[ASSIGNED TASK] A faithful copy is required: transcribe each line below exactly, minus the pictures.

[DATA RECORDS]
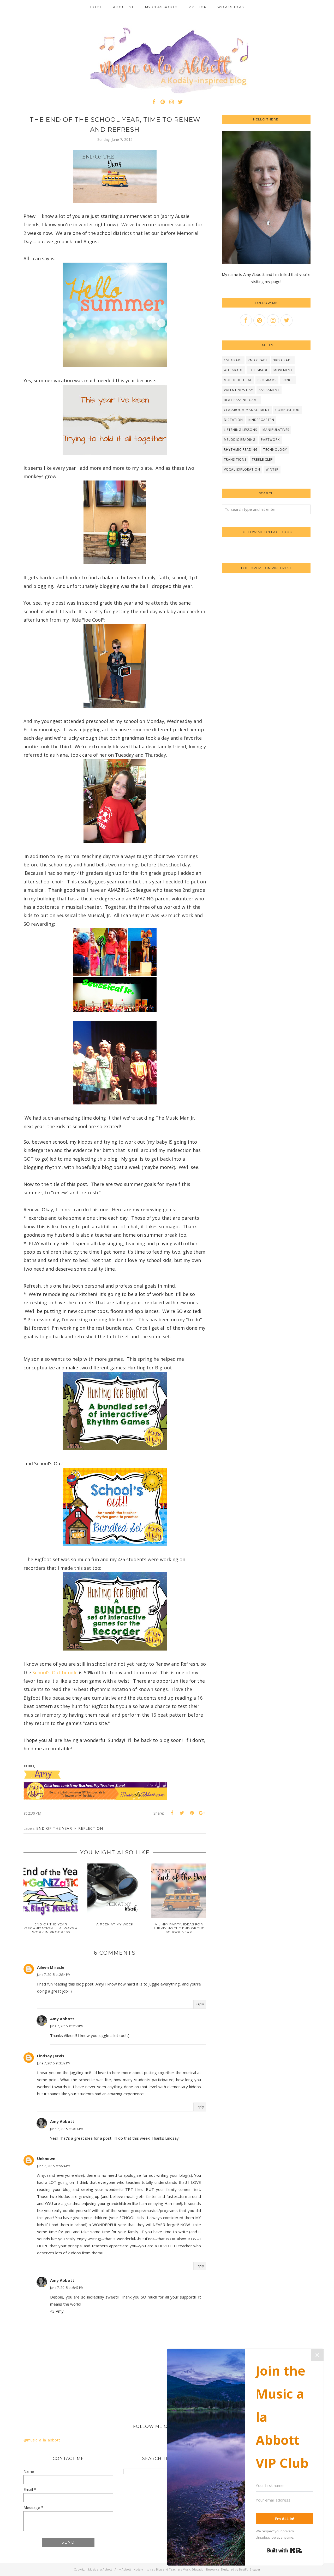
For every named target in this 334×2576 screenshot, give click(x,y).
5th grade (258, 370)
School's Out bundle (54, 1672)
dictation (233, 420)
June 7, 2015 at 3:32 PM (53, 2063)
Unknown (46, 2158)
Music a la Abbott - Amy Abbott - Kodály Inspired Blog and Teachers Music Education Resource (153, 2569)
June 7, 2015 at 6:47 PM (67, 2287)
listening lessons (240, 429)
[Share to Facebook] (172, 1813)
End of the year (54, 1828)
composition (287, 410)
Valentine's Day (238, 390)
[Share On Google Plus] (202, 1813)
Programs (267, 380)
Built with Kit (284, 2550)
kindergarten (261, 420)
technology (275, 449)
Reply (200, 2004)
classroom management (247, 410)
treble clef (262, 459)
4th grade (233, 370)
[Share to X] (182, 1813)
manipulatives (276, 429)
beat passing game (241, 400)
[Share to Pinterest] (192, 1813)
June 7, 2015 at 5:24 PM (53, 2166)
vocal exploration (242, 469)
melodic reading (239, 439)
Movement (283, 370)
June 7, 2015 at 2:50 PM (67, 2026)
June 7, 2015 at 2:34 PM (53, 1974)
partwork (270, 439)
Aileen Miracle (50, 1967)
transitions (235, 459)
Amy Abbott (62, 2018)
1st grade (233, 360)
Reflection (90, 1828)
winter (272, 469)
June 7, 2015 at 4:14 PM (67, 2129)
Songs (288, 380)
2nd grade (258, 360)
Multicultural (238, 380)
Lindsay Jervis (50, 2055)
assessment (269, 390)
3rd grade (283, 360)
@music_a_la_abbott (41, 2439)
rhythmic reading (241, 449)
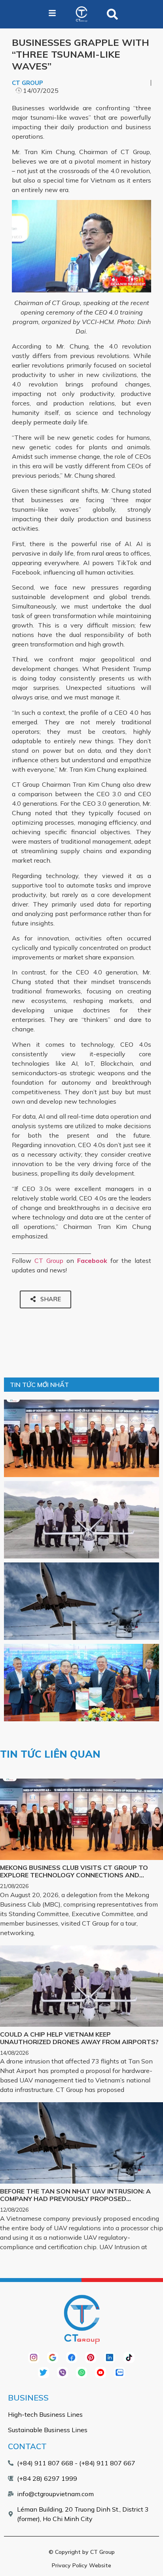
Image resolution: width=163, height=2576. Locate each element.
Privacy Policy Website (81, 2565)
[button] (112, 14)
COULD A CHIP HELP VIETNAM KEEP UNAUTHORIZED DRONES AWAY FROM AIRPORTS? (79, 2038)
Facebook (92, 1260)
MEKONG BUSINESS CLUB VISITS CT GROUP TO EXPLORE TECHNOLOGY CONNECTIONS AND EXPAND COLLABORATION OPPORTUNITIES (74, 1875)
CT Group (48, 1260)
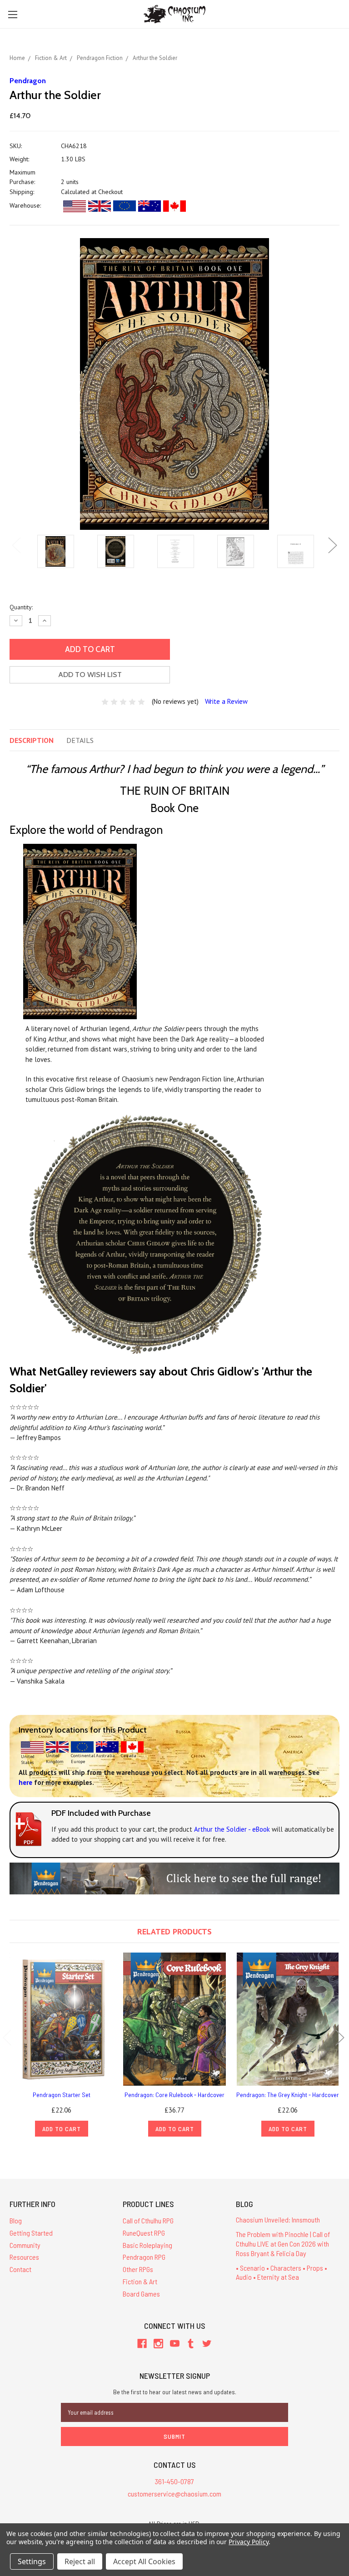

[FINISHED EXERCISE]
For every named target in this 334×2576 screenshot, give click(x,y).
5th grade (258, 370)
School's Out bundle (54, 1672)
dictation (233, 420)
June 7, 2015 at 3:32 PM (53, 2063)
Unknown (46, 2158)
Music a la Abbott - Amy Abbott - Kodály Inspired Blog and Teachers Music Education Resource (153, 2569)
June 7, 2015 at 6:47 PM (67, 2287)
listening lessons (240, 429)
[Share to Facebook] (172, 1813)
End of the year (54, 1828)
composition (287, 410)
Valentine's Day (238, 390)
[Share On Google Plus] (202, 1813)
Programs (267, 380)
Built with Kit (284, 2550)
kindergarten (261, 420)
technology (275, 449)
Reply (200, 2004)
classroom management (247, 410)
treble clef (262, 459)
4th grade (233, 370)
[Share to X] (182, 1813)
manipulatives (276, 429)
beat passing game (241, 400)
[Share to Pinterest] (192, 1813)
June 7, 2015 at 5:24 PM (53, 2166)
vocal exploration (242, 469)
melodic reading (239, 439)
Movement (283, 370)
June 7, 2015 at 2:50 PM (67, 2026)
June 7, 2015 at 2:34 PM (53, 1974)
partwork (270, 439)
Aileen Miracle (50, 1967)
transitions (235, 459)
Amy Abbott (62, 2018)
1st grade (233, 360)
Reflection (90, 1828)
winter (272, 469)
June 7, 2015 at 4:14 PM (67, 2129)
Songs (288, 380)
2nd grade (258, 360)
Multicultural (238, 380)
Lindsay Jervis (50, 2055)
assessment (269, 390)
3rd grade (283, 360)
@music_a_la_abbott (41, 2439)
rhythmic reading (241, 449)
Image resolution: width=163, height=2576. Locate each element.
Privacy Policy Website (81, 2565)
[button] (112, 14)
COULD A CHIP HELP VIETNAM KEEP UNAUTHORIZED DRONES AWAY FROM AIRPORTS? (79, 2038)
Facebook (92, 1260)
MEKONG BUSINESS CLUB VISITS CT GROUP TO EXPLORE TECHNOLOGY CONNECTIONS AND EXPAND COLLABORATION OPPORTUNITIES (74, 1875)
CT Group (48, 1260)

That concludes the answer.